» SOURCE EXTRACT
☆ ☆ ☆ ☆ ☆ ☆ ☆
The first I ever heard of the Hyner View Trail Challenge was in part of a story that some of my running friends told during a long training run.
I have a friend Eileen who is an excellent runner. She is a yoga instructor, nutritionist, and all-around fitness guru. When she was in her 50s, she decided to run her first marathon. She registered for God’s Country marathon, a sort of Appalachian version of the Pikes Peak Marathon, with an elevation profile that looks like an upside down “V”. She won the marathon and qualified for Boston. That’s the kind of runner she is.
Some of our (male) running friends, including her husband, convinced her to run Hyner with them. They finished ahead of her and waited for her at the finish line. Immediately upon crossing the finish mat, she pulled off her trail shoes, threw them at her husband’s head, and vowed to never run a trail race again. To my knowledge, she hasn’t. That’s the kind of race it is.
It was with this story in mind that I began training this winter with one of the friends who was at the finish line with Eileen, for what I knew was going to be a tough race.
The race was held on April 21, but I had to register almost a year ago. In Pennsylvania, Hyner is legend. Registration for the 2018 race opened on May 1, 2017, and filled four days later. There is also a 50k version of the race and a strictly enforced cap of 1,000 runners total, most of them in the 25k.
My hubby Bill, my usual running partner, is less enthusiastic about trail races than I, so he agreed to come along and be my crew for this race. He is the best crew ever! We stayed in Mill Hall the night before the race, about a 40 minute drive from Hyner. The location of the race is fairly remote, and there are no hotels closer to the starting line. Camping at the race site is an option, but not for me. I have a strict no-camping policy.
We woke up Saturday morning, had breakfast, and got to the start of the race just as the 50k runners were starting. Registration was quick and efficient. We walked over to the starting line, about a 1/2 mile hike from registration. Now, one of the many benefits of having a crew is that I could keep warm clothes on until the very last minute. The morning was chilly. We explored the start/finish area and Bill did his best to distract me from my nervousness. (Below is a picture of me at the start, looking at the camera.)
Runners gathered at the starting line on a gravel road, and approximately 800 of us started at exactly 9:00.
After running a short downhill on the gravel road, we came out on a state highway, which was closed to traffic, to run across a bridge over the Susquehanna River. We turned left and, after some congestion getting through a narrow gate, were on the Cliffhanger Trail.
The Cliffhanger Trail is aptly named. It is a narrow trail carved into the side of a mountain. The trail is rolling, with more ups than downs. To my left was the side of the mountain; to my right a steep drop-off about 100 feet down to the river. I am afraid of heights, but as long as my feet are on the ground (as opposed to, say, riding on a chair lift), my phobia is not too bad. I did, however, do some mental calculations about water temperature and surviving a fall into the river.
☆ ☆ ☆ ☆ ☆ ☆ ☆
» MATERIAL
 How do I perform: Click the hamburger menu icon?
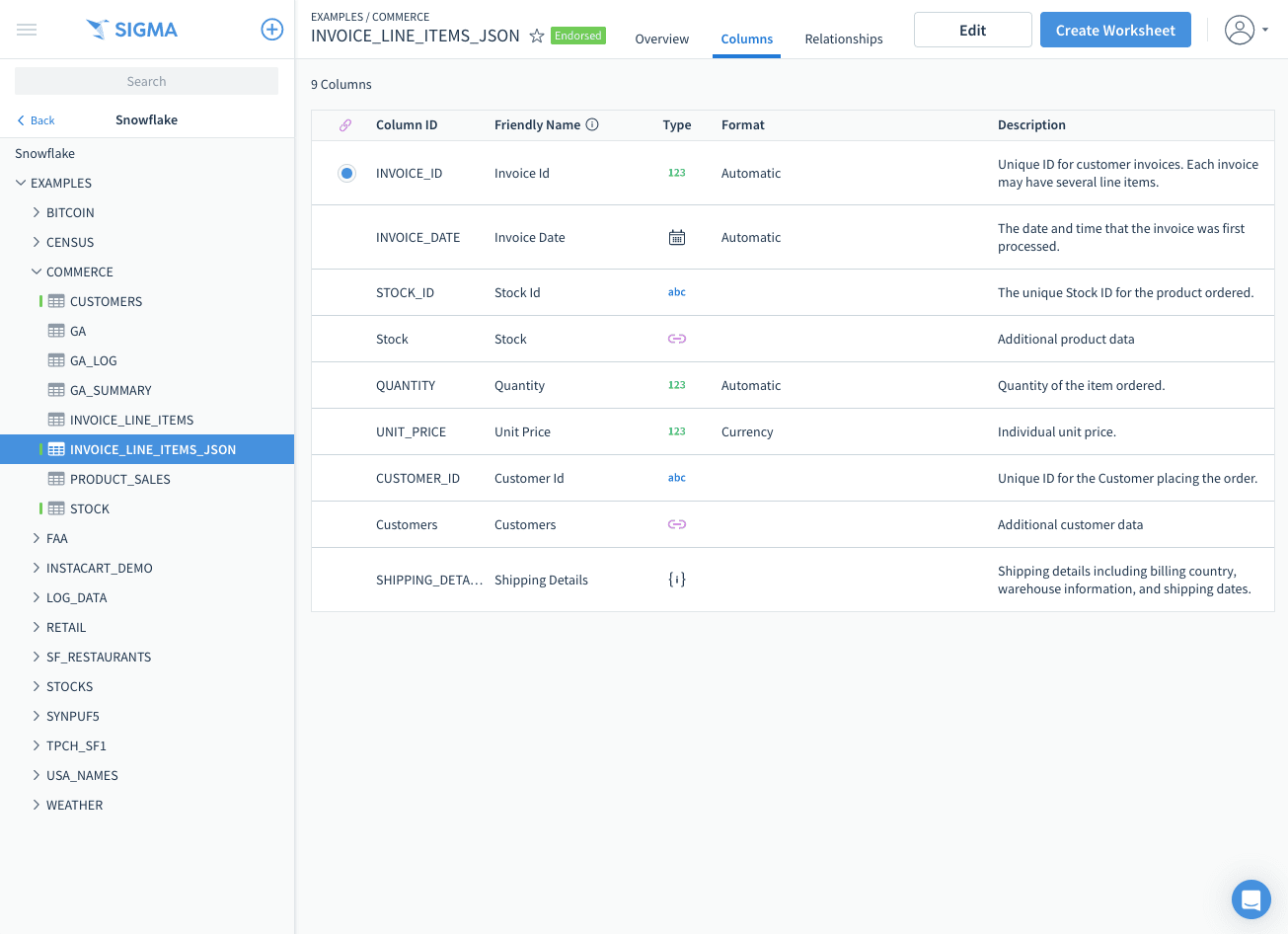[x=27, y=30]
☆ ☆ ☆ ☆ ☆ ☆ ☆
» THE TASKS
1) Reproduce the Hyner View Trail Challenge account word for word, starting at "Runners gathered at" and ending at "the Cliffhanger Trail.".
2) Carry on writing the Hyner View Trail Challenge account from its final sentence onward.

» TASK RESPONSES
1)
Runners gathered at the starting line on a gravel road, and approximately 800 of us started at exactly 9:00.
After running a short downhill on the gravel road, we came out on a state highway, which was closed to traffic, to run across a bridge over the Susquehanna River. We turned left and, after some congestion getting through a narrow gate, were on the Cliffhanger Trail.

2)
We left the cliff, and started up the spine of the mountain. This was a serious climb. I could have reached out and touched the man in front of me for most of the hill. When I looked straight ahead, I was staring at his calves. That’s how steep the trail was. When we finally got to the very top of the first hill after several false-summit teasers, we rounded a stone wall from which hang gliders launch, and arrived at the first aid station.
The first descent was steep and rocky. Some of it was not runnable for me. I usually passed people on the ascents, and got passed on the descents in this race.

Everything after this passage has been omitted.